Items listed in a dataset
-- start --
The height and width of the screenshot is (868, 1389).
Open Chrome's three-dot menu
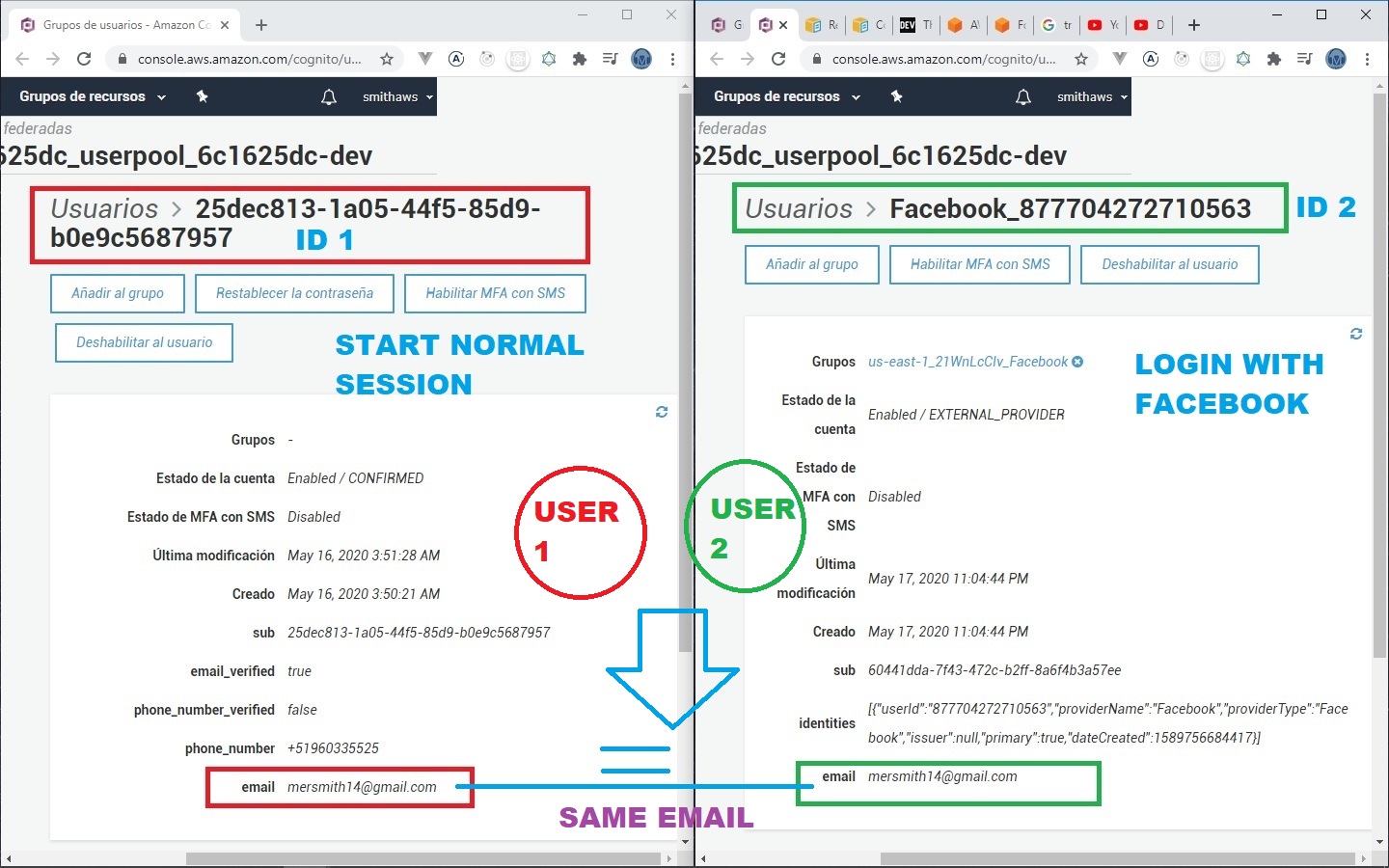coord(672,59)
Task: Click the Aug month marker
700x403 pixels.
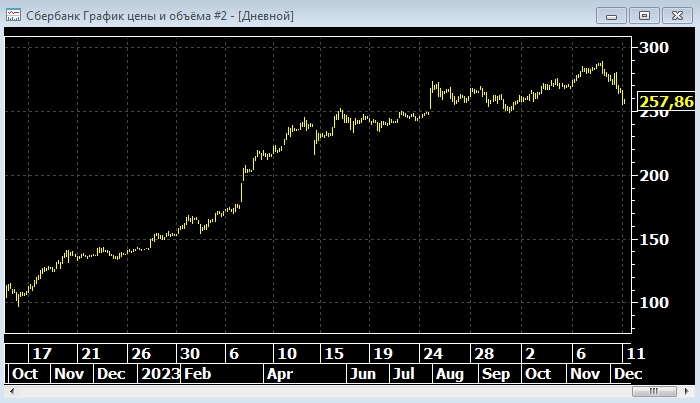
-- end --
Please rewrite every one of the lines above, requests included, scaling each coordinate in the answers by 1.45 and rounding to whole numbers, with halves going up. Leave the pictures out.

The height and width of the screenshot is (868, 1389).
Open Chrome's three-dot menu
coord(974,86)
Task: Click the Aug month marker
700x403 pixels.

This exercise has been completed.